**Requirement:** Repeat exactly the line with "Screen dimensions: 678x508" and each line after it to the end of the data below; pictures stay out.

______

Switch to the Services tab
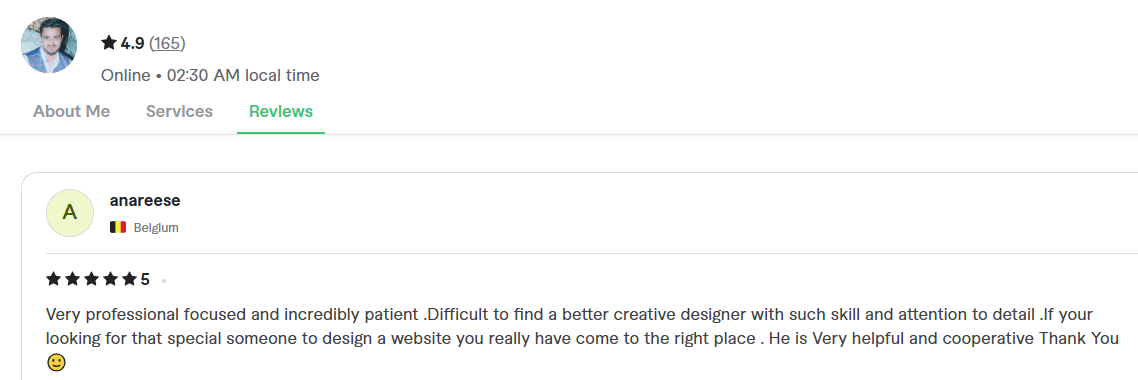This screenshot has width=1138, height=380. pos(179,112)
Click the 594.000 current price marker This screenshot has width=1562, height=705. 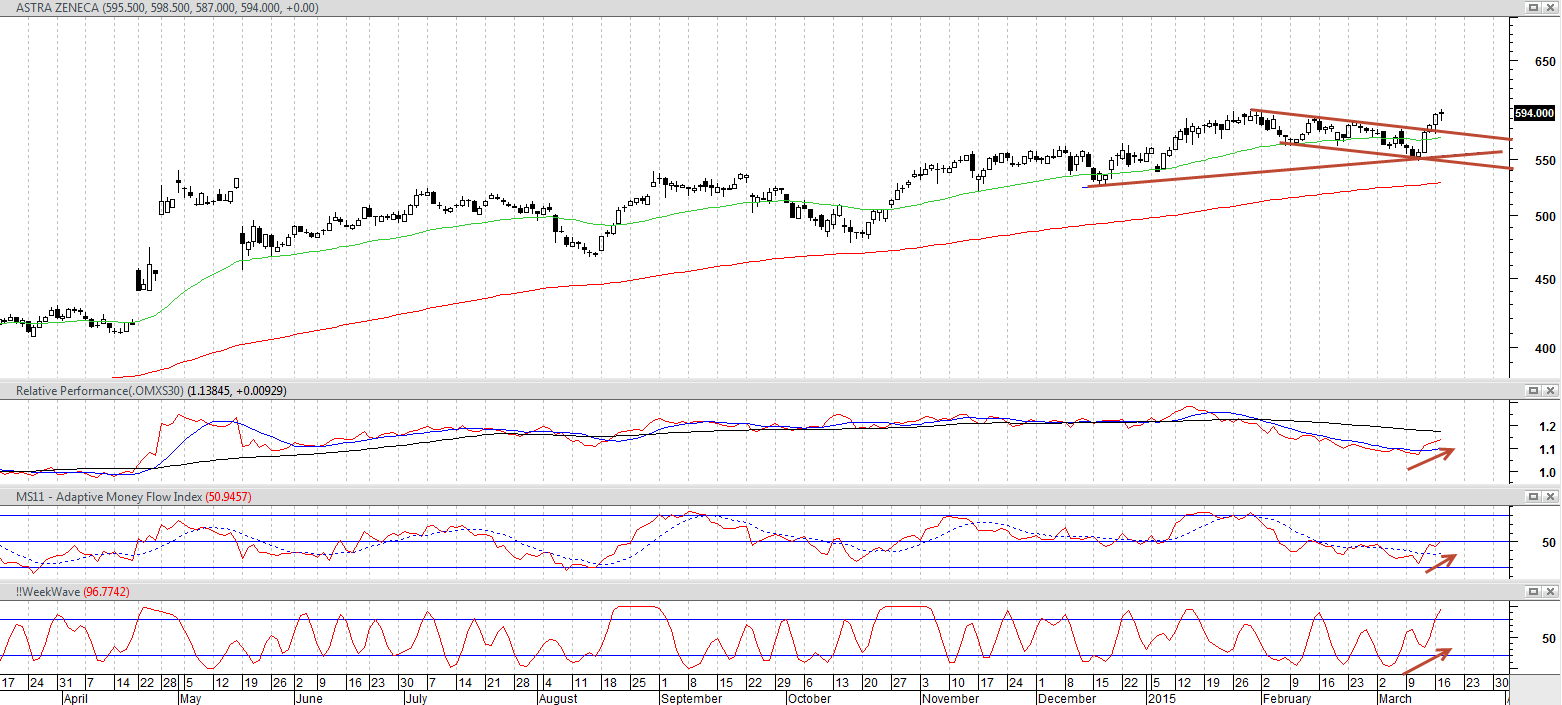[1535, 113]
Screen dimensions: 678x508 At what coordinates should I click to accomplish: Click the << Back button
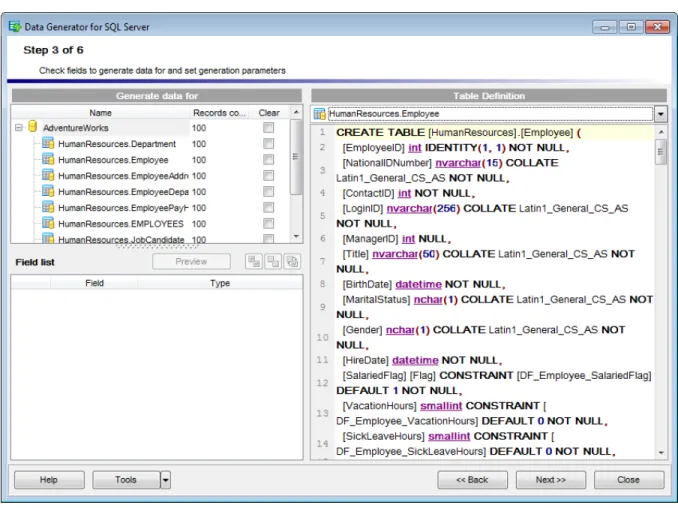point(472,480)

______

**Response area:**
Screen dimensions: 678x508 At what coordinates should I click to accomplish: Click the << Back button
point(472,480)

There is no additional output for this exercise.